First off the lid camera is a fisheye view of the bed so its optically distorted in a spherical pattern from center to edge. That’s a given.
It seems to correct this a factory profile is loaded that corrects most but not all distortion. On top of that the amount of correction is modulated by the thickness value you report for your material. Fudging this will sometimes result in better image accuracy but its not consistent.
The problem is the alignment of camera image to reality is affected by the lid opening and closing and the bed shifting slightly in use… so that factory file quickly goes bad.
I worked for years in the medical imaging field and we have this same issue of distortion introduced by various non linearities in optics and receptors. The answer for that and perhaps for this, is routine calibration. A calibrating phantom is put in the field of view… the image is taken and the software generates a new correction file. This is well known in imaging science.
It would seem that the accuracy of the bed image would be enhanced if a least once a week a cal program is done. First a grid phantom is placed on the bed and a perfect digital representation is displayed as an overlay. If the two align perfectly then no calibration is needed. If not then a camera image is taken and the error between the detected lines of the camera image and the calibration file’s perfect image lines would be the correction file. After cal. the camera image and the overlay should match.
Is this what Snapmark is trying to do?
They said Snapmarks were a side benefit of the ongoing development of the pass-through software. For whatever that’s worth.
I don’t think the Snapmarks actually do any calibrating, since their printed size is so crucial to getting them to work. They’re more of an alignment tool, just to line up existing artwork with something you’ve placed in the bed.

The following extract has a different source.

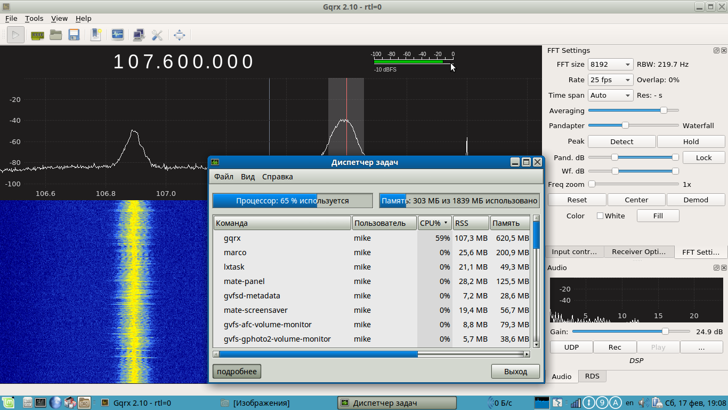Adjust the audio Gain slider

Good suggestion re: calibration, though!
It’s using the lid camera, the head camera, a digital file with fiducial markers, and a set of physical fiducial markers that are visible in the bed.
This probably isn’t the exact process that GF is using but it’s the gist of it.

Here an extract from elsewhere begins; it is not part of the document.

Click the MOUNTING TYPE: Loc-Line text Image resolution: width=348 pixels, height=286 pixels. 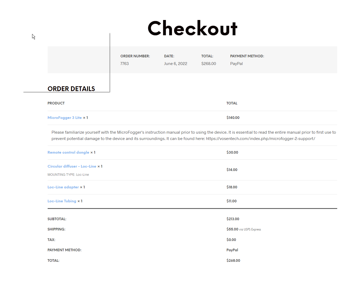click(x=68, y=175)
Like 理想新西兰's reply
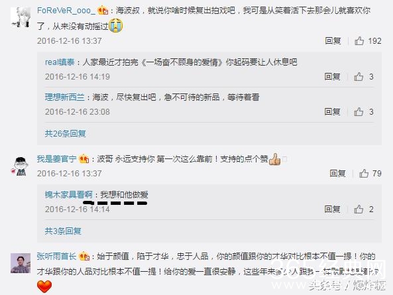 click(359, 111)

The method for getting the fiducial marks on the material can vary. Some people print a design for print and cut. Some are making jigs, etc. since this was described originally as making repeat-use jigs, I’ll address it from that perspective.
A user sets up their design with Snapmarks in the file. They score the Snapmarks onto a piece of jig material and cut out or mark the area they want for the material to be processed.
When you use the Snapmarks, the user hits the Snapmarks icon. The file is checked for the presence of Snapmarks, the lid camera takes an overall image which is analyzed with some algorithm, the head camera moves over to where one Snapmark is supposed to be and takes a series of pictures to fine tune exact placement using the macro camera in the head, and then it does the same for the other Snapmark.
From these actions, it can determine the exact locations in the bed of the two Snapmarks and move the entire design accordingly adjusting the X, Y, and skew.
What it doesn’t do is correct the distortion so that the design overlay is exact. You’ll still notice a discrepancy (dependent upon how accurate that machine is), between the on-screen display and the actual placement on the material.
By combining the lid and head cameras they can definitely alleviate alignment issues in the short term and recalibrate your optical alignment. I have a feeling its on the way.
This is something that I’m hoping they will be able to pull off every time you close the lid, because it can cause the camera to be positioned slightly differently every time.
If they would have built some sort of markers into the bed, they would have been able to do this from the start with a bit more ease.
Even though this is a bit frustrating, and seemingly solvable with the tech at hand, the capabilities of a snapmark enabled Glowforge are beyond any other laser currently on the market. Pretty exciting
I really appreciate your experience and perspective. Yes. That recalibration in the field would be absolutely amazing. It should be something that is possible and necessary given the physical constraints of the machine. For example, if there ever was a need for a new crumb tray, would that change the calibration.
I would say this is in the hopper since improving accuracy has been a constant goal and it does keep improving.
As stated above, Snapmarks are different in that it is moving the design to where the snapmarka are and not a permanent calibration.
Then as @tak pointed out, there is more work possible on using the head camera to sync with the lid camera for materials thickness or surface measurement.